P3216 [HNOI2011] math homework
... looked segments
Let k be the number of digits
1--9 ->k=1
10--99 ->k=2
100--999->k=3
So recursive formula
F
[n ] = F [. 1-n ] * ^ 10-n. 1 + K (K is the number of bits n)
So matrix becomes:
| 10^k | 0 | 0 |
|---|---|---|
| 1 | 1 | 0 |
| 1 | 1 | 1 |
However, the matrix becomes longer, how to do it, we can be handled separately, initial matrix f [ 0 ] => (0,0,1)
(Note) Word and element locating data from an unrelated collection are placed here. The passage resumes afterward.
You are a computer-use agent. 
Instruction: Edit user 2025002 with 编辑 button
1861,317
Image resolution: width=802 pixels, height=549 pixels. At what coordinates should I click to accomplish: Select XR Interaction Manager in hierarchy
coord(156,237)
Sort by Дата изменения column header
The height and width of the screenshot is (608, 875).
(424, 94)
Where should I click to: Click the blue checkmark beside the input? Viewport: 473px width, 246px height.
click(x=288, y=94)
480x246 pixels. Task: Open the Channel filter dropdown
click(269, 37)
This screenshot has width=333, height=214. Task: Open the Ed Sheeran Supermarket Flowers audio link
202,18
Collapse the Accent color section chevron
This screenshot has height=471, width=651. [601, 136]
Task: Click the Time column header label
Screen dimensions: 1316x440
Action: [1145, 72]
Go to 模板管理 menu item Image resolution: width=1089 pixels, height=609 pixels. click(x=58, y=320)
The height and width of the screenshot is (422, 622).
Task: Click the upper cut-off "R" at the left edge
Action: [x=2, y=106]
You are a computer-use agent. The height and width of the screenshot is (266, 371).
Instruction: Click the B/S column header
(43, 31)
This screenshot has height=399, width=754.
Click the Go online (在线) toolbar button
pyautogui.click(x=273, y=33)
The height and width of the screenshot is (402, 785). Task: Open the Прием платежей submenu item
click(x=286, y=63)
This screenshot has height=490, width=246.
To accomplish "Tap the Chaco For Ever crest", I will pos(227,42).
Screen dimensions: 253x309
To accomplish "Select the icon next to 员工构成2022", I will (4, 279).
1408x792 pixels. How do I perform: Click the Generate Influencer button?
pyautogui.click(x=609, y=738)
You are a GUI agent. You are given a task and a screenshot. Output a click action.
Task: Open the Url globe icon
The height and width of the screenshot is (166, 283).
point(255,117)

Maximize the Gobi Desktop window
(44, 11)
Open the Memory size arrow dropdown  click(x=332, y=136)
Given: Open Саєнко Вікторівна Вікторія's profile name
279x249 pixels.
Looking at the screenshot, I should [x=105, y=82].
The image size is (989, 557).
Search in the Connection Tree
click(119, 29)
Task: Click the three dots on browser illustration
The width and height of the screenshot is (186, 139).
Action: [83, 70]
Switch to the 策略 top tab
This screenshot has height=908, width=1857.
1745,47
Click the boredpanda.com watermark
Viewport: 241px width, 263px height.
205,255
Enumeration from 1 digit up to the length (n) -1-bit, 10k matrix multiplication has 9 * 10k-1 times.
Finally, treatment length (n) bits, multiplied 10length (n) matrix of n-Σlength (n) k = 1 (9 * 10k-1) times.
Spend more than one hour to finish, pay a 40 ...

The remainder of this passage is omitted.